Разумеется, высшие церковные власти не хуже археологов осознавали необходимость охраны религиозных сокровищ. Синод, стремясь оградить свою независимость в деле хранения и реставрации религиозных древностей, создал параллельную сеть архивов и хранилищ, церковно-научных обществ и археологической экспертизы; в учебном плане духовных академий появились новые предметы, включая «христианскую археологию», а некоторые епископы – такие, как епископ Новгородский Арсений[662]
– приобрели репутацию энтузиастов археологии и истории искусства. Создание собственной системы охраны памятников позволило Синоду претендовать на независимость от контроля со стороны экспертов: когда в 1905 году в предложенном проекте закона об охране исторических памятников был поднят вопрос о создании централизованного ведомства по защите, сохранению и учету исторических памятников, Синод выступил с решительными возражениями против возможного подчинения церквей и их собственности светским учреждениям. Однако неоднократные случаи расхищения коллекций церковно-археологических музеев и ризниц заставляли прислушиваться к требованиям научных кругов, частных коллекционеров и «охранителей». Один из самых вопиющих случаев – печальная судьба церковно-археологического музея в Смоленске – получил огромную известность и сыграл решающую роль в признании неспособности церквей позаботиться о сохранении реликвий. Впрочем, данный случай заслуживает особого внимания не как доказательство заботы или ее отсутствия со стороны духовных властей, а как иллюстрация к общественной истерике, вспыхнувшей вокруг вопроса об охране памятников.
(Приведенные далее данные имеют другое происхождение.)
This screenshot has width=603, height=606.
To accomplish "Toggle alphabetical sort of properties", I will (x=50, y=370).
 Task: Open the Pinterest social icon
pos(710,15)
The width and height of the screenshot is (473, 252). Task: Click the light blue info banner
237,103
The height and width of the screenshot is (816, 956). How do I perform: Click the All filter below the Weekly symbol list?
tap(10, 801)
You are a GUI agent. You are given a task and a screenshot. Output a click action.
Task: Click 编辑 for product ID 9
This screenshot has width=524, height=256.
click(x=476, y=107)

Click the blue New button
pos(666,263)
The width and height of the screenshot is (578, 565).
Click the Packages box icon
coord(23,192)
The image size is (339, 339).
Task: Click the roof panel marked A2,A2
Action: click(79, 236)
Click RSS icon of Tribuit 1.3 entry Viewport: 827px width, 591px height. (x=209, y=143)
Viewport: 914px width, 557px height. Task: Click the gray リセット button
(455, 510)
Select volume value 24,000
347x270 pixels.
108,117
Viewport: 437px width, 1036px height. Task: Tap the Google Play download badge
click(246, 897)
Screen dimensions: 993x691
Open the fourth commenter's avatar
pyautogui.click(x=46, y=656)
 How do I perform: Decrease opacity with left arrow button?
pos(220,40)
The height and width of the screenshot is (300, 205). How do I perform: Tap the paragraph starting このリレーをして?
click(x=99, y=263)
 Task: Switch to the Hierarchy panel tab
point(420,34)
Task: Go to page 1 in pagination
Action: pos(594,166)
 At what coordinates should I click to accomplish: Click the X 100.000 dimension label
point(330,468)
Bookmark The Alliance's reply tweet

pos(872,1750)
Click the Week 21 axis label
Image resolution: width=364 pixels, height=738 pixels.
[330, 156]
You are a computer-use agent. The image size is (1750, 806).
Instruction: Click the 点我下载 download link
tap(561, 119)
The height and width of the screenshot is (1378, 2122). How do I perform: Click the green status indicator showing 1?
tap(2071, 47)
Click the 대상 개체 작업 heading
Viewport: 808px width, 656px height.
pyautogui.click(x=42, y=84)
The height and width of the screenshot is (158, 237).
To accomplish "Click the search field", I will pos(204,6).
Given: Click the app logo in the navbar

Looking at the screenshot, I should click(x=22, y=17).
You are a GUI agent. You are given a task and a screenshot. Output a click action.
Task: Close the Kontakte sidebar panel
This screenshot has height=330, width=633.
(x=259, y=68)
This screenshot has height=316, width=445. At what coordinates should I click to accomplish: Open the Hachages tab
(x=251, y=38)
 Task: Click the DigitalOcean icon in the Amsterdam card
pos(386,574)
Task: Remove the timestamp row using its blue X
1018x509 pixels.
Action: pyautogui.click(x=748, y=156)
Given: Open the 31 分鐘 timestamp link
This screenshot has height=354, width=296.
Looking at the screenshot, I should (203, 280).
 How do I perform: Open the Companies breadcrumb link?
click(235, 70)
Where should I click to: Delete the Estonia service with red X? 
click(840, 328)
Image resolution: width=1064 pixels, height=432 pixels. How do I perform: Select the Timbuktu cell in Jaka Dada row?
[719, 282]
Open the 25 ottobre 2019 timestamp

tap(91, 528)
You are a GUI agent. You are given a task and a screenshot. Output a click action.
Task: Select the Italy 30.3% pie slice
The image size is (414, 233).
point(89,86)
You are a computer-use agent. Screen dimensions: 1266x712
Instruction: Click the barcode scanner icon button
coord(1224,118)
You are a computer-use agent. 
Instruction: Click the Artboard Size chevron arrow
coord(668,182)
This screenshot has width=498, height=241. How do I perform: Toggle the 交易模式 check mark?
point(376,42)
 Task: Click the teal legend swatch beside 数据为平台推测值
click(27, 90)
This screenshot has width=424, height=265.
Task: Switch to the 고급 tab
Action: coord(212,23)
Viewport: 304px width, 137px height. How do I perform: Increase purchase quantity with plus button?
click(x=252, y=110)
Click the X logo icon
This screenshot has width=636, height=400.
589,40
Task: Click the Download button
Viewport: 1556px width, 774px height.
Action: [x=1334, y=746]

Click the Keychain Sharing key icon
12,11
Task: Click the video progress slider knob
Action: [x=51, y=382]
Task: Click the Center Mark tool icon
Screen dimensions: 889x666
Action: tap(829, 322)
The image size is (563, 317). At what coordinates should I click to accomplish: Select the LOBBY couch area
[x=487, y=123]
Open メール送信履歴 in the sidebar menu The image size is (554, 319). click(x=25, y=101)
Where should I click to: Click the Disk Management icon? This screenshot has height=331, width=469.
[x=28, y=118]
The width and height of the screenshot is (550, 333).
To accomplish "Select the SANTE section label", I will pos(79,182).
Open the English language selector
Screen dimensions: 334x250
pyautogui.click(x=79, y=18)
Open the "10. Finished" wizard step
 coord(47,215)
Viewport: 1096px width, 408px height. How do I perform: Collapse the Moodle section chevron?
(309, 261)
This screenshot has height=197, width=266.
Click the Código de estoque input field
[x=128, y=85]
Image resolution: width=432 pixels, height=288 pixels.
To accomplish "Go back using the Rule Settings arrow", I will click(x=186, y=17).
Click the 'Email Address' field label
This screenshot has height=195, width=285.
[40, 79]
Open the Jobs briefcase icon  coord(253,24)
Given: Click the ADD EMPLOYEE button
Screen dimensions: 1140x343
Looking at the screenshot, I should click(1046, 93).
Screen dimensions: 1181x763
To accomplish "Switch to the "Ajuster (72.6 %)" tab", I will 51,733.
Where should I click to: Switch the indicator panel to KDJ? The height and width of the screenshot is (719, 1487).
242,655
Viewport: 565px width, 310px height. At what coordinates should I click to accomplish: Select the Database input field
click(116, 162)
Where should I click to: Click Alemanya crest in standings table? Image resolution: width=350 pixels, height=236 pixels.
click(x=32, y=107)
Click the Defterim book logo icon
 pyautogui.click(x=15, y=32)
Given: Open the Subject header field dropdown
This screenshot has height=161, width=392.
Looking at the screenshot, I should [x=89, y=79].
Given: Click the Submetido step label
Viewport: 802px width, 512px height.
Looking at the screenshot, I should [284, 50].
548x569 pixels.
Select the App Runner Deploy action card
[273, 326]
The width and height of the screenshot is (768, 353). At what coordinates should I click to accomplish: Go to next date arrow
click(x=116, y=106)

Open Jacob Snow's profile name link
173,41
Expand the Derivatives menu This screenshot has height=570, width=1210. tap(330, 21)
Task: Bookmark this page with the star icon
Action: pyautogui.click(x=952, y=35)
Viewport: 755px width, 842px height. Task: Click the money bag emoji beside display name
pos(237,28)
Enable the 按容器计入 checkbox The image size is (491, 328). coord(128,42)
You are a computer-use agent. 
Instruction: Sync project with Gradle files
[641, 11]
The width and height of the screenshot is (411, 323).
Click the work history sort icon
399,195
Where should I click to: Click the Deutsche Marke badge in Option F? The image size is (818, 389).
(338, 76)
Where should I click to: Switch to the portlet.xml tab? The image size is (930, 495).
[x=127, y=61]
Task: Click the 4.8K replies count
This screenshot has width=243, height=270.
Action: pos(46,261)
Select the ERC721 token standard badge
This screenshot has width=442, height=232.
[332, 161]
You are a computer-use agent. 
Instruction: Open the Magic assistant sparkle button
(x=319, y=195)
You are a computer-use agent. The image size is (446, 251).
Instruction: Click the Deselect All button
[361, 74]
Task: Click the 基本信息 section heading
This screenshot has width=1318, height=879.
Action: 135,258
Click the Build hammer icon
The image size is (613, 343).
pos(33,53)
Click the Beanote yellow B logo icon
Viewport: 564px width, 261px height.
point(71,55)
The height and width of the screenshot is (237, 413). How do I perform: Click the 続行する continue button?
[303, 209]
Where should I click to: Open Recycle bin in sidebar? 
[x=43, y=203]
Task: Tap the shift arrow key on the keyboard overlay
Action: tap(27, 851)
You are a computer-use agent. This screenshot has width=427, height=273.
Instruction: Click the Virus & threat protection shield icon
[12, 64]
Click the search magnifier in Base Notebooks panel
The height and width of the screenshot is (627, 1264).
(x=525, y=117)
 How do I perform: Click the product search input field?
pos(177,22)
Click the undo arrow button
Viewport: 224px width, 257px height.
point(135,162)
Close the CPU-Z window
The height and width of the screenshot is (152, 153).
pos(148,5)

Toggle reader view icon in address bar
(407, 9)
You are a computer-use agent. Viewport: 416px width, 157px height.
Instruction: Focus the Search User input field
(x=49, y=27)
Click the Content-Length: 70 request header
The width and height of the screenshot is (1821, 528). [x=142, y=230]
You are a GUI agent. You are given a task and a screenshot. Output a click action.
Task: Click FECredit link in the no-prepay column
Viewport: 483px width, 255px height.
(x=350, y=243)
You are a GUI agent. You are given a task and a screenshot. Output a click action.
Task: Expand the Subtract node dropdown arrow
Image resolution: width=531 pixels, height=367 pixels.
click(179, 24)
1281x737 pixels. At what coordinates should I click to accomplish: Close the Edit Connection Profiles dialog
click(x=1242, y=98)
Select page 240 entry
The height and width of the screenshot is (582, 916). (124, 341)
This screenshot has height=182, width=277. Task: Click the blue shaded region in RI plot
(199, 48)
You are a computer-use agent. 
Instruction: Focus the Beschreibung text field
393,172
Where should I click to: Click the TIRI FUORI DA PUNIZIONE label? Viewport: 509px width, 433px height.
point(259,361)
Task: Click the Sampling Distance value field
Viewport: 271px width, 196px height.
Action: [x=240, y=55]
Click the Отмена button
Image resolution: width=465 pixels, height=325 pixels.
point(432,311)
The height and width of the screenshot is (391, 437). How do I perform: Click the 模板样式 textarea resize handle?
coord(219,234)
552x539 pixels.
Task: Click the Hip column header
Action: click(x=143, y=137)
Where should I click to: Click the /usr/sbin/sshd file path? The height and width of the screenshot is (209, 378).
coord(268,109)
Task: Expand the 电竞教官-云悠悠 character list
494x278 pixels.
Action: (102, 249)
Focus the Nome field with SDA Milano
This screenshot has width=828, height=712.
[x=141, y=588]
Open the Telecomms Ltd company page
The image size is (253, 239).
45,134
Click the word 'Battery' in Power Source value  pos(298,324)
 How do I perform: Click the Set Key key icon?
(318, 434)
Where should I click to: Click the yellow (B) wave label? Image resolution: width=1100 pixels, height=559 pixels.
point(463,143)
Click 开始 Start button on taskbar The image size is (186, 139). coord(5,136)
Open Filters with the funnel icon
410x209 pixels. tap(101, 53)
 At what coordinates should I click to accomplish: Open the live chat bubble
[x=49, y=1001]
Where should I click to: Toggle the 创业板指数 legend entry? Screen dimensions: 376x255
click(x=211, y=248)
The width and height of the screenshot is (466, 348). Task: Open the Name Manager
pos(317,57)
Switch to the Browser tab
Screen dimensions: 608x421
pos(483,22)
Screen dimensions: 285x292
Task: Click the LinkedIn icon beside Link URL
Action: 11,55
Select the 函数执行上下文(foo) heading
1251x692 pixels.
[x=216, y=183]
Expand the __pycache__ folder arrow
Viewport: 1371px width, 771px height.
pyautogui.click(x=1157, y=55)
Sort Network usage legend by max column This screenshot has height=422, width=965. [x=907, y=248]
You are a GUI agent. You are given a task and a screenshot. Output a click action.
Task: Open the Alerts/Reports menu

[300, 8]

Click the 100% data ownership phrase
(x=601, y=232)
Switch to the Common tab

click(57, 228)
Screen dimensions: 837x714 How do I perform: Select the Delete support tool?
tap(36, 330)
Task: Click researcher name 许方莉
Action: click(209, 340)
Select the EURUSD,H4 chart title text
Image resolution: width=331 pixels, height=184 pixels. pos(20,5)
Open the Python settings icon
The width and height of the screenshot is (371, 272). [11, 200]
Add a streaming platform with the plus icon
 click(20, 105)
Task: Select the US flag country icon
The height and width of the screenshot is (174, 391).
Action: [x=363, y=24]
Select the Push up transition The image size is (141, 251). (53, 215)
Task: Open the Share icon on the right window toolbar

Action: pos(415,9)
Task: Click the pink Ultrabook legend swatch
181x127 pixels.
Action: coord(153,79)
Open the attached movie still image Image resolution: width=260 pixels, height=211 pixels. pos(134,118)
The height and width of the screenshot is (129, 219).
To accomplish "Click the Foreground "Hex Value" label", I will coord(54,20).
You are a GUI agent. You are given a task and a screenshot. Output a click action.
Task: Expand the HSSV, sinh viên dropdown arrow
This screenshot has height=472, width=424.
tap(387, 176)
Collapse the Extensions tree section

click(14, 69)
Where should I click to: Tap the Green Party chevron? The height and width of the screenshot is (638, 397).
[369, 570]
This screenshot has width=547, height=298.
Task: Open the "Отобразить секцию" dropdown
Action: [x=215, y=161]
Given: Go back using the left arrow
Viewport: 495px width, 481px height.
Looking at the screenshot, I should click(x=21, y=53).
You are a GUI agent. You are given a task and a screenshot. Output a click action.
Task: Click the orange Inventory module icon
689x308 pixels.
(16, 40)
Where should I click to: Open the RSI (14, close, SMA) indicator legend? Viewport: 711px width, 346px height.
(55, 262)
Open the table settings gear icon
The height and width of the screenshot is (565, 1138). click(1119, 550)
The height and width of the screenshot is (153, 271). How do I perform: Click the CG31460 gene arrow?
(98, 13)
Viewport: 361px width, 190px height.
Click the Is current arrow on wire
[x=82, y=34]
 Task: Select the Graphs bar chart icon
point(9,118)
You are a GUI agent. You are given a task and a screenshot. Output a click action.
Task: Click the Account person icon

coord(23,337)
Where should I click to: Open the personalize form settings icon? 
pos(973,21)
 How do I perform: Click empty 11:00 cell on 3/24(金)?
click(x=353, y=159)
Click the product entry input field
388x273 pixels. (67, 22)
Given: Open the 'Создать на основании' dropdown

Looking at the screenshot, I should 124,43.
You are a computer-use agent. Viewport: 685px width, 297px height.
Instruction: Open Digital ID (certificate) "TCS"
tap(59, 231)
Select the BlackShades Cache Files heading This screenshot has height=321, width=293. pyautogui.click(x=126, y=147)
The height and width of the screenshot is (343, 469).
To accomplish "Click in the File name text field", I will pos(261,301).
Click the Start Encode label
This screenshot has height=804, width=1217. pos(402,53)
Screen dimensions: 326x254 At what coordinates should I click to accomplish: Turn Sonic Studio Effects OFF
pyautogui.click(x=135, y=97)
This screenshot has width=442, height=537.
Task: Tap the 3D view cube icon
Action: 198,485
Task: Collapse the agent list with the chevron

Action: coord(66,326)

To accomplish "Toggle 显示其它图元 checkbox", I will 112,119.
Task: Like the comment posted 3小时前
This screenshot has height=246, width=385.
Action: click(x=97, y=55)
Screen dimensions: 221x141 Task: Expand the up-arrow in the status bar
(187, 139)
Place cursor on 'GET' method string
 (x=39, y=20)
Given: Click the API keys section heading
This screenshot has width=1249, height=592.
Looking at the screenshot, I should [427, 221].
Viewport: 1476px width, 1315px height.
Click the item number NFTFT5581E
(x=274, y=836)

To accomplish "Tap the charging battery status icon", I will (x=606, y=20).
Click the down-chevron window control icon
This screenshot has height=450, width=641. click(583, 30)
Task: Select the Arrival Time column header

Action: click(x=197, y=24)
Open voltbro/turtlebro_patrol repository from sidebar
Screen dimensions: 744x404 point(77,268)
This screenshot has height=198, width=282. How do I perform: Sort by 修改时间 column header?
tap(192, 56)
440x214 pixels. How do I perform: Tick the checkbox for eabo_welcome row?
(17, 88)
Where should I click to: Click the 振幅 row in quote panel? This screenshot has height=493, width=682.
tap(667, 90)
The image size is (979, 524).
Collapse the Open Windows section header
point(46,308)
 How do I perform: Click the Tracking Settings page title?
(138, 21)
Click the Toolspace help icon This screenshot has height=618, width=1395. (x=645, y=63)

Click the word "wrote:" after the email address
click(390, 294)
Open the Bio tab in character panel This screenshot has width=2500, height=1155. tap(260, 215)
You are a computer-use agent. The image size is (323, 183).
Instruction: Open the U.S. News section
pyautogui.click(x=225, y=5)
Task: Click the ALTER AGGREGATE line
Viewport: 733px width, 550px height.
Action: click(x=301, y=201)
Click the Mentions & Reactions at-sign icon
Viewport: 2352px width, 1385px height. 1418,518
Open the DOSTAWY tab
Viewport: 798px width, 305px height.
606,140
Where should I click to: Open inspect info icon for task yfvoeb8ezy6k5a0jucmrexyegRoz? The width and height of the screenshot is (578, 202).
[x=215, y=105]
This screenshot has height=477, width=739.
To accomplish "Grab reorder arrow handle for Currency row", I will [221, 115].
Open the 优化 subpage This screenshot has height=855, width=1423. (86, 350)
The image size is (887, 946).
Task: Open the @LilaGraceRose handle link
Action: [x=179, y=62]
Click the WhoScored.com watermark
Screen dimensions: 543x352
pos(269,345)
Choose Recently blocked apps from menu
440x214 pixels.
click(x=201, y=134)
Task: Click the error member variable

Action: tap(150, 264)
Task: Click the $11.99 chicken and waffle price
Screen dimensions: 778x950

Он демонстрирует огромное разнообразие идеологических установок, предубеждений и точек зрения по вопросу об охране «священной собственности», которые в дальнейшем фигурировали в многочисленных дискуссиях по проблемам публичной охраны памятников, частного коллекционирования и церковной собственности, не стихавших долгое время после того, как «Смоленское дело» было закрыто.В июне 1907 года в журнале «Исторический вестник» была напечатана статья Александра Жиркевича, бывшего военного юриста, археолога-любителя и писателя, носившая название «Еще один археологический покойник». В статье описывалось разорение церковно-археологического музея в Смоленске. Жиркевич разослал оттиски своей статьи ряду видных лиц, включая П. С. Уварову, которая передала статью обер-прокурору Синода П. П. Извольскому. Синод начал официальное расследование, в ходе которого выяснилось, что в 1898 году епископ Смоленский Петр расформировал музей, созданный в 1896 году одним из его предшественников, епископом Никанором[663]
. Петр переместил коллекцию из Тимофеевских палат в неотапливаемый коридор между Успенским собором и бывшим музеем. Часть коллекции, включая иконы и кое-какую церковную утварь, была возвращена в собор; нумизматическая коллекция, заметно поредевшая, оказалась на квартире у директора местной семинарии; рукописи были сложены в деревянном шкафу с разбитым стеклом в бывшей кухне, а местонахождение других предметов выяснить не удалось. Археолог Андрей Титов из Императорской Археологической комиссии и Бродский, представитель архива Синода, засвидетельствовали плачевное состояние бывшего здания музея, где теперь проживали родственники епископа. Церковь, в которой находилась усыпальница смоленских церковных иерархов, была усеяна окурками, а многие ценные предметы, числившиеся в описи, отсутствовали. Все это было зафиксировано на фотоснимках, сделанных в ходе расследования[664]. Кроме того, было подтверждено, что ряд ценных вещей из церковной ризницы приобрела для своего музея «Русская старина» частный коллекционер княгиня М. К. Тенишева. Епископ Петр, пытаясь доказать свою невиновность, называл экспонаты грудой «черепков» и обвинял экспертов в том, что те объявляют ценными вещи, которые, по его словам, на самом деле ничего не стоят[665].